Baptism of the dead is a rite performed in LDS temples. The faithful believe that these baptisms give those in the afterlife the option of joining the religion. It is intended to offer salvation to ancestors of church members; however, many others are included in the ritual.

"For Latter-day Saints, the practice of proxy baptism is a means of expressing love and concern for those who have proceeded us. It is a freewill offering," church spokesman Dale Bills said Tuesday.

Elder Monte Brough, a member of the Quorums of the Seventy, and Elder D. Todd Christofferson, a member of the Presidency of the Seventy, were expected to be at the meeting to "discuss ongoing cooperative efforts to administer the church’s 1995 agreement with U.S. Jewish organizations regarding posthumous baptisms of Holocaust victims," Bills said. Michel and Elder Brough were among those who brokered the original agreement.

Bills said the church may not have a statement to make after Tuesday’s meeting.

The proxy baptisms are performed inside LDS temples, with a church member being immersed in water in place of the deceased person. Names of the deceased are gathered by church member from genealogy records and death and governmental records from around the world.

Independent researcher Helen Radkey, who prepared a report for Michel, said there is no doubt that the agreement has been broken.

In her research of the church’s extensive genealogical database, she found a sample of 20,000 Jews who had been baptized, she said. Among those records, Radkey found a number of Jewish Holocaust victims.

"I’m concerned about the death camp records.

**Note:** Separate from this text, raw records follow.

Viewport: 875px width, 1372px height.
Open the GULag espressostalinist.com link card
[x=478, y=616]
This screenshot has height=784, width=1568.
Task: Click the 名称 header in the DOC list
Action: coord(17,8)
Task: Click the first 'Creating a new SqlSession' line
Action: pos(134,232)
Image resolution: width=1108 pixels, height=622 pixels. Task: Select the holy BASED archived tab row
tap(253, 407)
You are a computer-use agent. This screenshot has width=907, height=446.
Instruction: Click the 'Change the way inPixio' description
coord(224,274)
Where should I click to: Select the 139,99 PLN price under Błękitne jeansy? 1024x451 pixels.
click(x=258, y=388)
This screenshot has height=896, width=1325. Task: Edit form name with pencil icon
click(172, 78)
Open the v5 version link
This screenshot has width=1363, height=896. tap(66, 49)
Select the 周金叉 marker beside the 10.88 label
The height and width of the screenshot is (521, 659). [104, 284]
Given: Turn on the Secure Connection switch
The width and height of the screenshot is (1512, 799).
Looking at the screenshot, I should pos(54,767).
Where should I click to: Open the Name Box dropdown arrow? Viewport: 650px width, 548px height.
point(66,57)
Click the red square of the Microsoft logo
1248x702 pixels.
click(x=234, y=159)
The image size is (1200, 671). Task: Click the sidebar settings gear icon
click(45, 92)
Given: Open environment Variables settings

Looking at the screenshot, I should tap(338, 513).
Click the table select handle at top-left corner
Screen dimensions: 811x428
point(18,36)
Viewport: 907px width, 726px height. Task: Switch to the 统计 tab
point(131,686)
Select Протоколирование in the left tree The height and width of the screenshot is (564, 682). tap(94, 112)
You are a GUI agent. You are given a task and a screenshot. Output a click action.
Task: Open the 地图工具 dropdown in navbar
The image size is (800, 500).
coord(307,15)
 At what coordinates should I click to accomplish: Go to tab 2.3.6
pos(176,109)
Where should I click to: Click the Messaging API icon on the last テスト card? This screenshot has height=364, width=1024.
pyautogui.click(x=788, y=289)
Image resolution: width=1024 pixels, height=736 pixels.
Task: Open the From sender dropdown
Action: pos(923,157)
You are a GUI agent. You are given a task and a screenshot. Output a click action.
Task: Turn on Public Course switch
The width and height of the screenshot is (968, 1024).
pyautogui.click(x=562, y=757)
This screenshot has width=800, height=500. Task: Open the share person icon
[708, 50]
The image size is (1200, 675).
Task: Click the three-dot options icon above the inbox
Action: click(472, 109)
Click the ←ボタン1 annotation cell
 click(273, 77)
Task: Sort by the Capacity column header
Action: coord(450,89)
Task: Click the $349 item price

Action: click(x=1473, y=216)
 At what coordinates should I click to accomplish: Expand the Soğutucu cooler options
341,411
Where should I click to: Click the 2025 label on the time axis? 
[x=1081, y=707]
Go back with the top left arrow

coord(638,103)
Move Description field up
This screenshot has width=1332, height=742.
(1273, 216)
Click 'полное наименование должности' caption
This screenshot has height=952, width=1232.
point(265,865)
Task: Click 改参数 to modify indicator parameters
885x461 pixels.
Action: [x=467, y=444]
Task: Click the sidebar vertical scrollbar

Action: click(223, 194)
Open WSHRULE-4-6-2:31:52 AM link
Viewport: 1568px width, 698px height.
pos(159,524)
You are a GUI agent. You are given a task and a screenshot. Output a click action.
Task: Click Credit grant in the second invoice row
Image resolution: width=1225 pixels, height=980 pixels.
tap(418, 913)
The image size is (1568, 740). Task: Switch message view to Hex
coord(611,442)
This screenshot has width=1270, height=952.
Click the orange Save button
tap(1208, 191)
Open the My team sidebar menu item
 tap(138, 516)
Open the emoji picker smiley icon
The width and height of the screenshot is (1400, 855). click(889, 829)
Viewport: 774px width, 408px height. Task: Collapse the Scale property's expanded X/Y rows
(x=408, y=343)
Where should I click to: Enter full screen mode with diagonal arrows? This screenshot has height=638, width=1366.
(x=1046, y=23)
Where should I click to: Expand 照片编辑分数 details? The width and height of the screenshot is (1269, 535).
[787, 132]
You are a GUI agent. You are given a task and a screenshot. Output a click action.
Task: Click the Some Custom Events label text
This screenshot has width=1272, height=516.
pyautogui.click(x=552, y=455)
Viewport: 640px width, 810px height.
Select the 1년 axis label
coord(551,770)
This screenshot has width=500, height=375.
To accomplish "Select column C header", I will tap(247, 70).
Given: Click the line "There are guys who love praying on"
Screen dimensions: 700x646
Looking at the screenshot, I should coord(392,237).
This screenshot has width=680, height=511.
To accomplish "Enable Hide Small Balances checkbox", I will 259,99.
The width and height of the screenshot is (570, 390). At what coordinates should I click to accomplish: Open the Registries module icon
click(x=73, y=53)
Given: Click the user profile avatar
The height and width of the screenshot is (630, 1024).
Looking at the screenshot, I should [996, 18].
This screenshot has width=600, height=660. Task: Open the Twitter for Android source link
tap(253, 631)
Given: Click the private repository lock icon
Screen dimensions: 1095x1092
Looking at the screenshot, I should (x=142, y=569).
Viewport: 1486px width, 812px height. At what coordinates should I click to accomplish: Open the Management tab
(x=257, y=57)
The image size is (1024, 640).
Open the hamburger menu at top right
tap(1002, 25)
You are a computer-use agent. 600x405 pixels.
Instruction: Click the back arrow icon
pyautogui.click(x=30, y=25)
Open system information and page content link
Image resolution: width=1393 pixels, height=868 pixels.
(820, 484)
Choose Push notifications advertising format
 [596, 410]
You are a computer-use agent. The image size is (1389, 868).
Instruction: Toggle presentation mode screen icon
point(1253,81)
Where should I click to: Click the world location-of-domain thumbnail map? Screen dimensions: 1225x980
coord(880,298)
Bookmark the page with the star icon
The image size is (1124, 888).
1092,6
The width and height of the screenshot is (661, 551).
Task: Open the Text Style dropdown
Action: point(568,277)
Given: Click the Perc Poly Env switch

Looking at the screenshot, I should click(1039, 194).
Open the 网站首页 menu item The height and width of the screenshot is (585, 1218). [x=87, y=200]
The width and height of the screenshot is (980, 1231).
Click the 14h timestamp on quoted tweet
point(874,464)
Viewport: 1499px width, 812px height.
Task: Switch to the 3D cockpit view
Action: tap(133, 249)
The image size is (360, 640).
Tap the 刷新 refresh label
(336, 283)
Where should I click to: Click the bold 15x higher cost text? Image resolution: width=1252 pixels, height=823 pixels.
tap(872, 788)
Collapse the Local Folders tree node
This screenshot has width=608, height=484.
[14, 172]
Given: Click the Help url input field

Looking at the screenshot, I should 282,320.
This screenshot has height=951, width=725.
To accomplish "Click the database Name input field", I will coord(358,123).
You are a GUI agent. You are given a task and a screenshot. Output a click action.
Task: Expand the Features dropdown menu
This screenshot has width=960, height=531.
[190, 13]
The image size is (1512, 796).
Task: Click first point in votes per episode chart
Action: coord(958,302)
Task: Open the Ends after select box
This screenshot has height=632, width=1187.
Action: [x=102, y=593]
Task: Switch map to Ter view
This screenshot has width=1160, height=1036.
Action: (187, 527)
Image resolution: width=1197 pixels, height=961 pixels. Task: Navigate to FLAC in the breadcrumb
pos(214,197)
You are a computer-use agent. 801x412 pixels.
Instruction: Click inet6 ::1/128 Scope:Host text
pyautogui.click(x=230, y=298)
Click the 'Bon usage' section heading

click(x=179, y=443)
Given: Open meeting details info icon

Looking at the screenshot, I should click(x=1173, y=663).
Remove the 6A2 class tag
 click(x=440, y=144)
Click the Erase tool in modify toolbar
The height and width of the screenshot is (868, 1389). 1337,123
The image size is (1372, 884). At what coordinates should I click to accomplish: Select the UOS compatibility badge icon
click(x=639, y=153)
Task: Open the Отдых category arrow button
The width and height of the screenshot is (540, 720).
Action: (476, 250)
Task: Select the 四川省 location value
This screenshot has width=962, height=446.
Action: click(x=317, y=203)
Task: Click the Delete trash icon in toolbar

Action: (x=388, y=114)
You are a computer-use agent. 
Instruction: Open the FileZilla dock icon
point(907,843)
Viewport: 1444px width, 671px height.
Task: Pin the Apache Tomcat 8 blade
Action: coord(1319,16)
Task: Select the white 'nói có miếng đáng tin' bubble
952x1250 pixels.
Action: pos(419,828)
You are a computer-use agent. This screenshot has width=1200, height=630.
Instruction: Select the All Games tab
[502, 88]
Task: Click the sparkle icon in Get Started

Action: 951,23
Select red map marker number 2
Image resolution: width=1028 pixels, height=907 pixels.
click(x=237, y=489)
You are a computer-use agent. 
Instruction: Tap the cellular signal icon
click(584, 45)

There shouldn’t be one single death camp record in those files," Radkey said.

Radkey has been researching Jews included among the LDS databases since 1999, when she found Anne Frank and her extended family included in the rolls.

While she also has found a number of famous people on the rolls, including Genghis Khan, Joan of Arc, Adolf Hitler, Josef Stalin and Buddha, Radkey said she now focuses on death camp victims.

Her report states: "The LDS church has not made an honest or reasonable effort, in my opinion, to keep its end of the contract made with Jewish groups in 1995."

Rabbi Marvin Hier, founder and dean of the Los Angeles-based Simon Wiesenthal Center, said if the LDS Church is serious about its pledge to keep Holocaust victims from being baptized, it should rein in its members.

"It’s insensitive and arrogant," Hier said. "If these people did not contact the Mormons themselves, the adage should be: Don’t call me, I’ll call you. With the greatest of respect to them, we do not think they are the exclusive arbitrators of who is saved."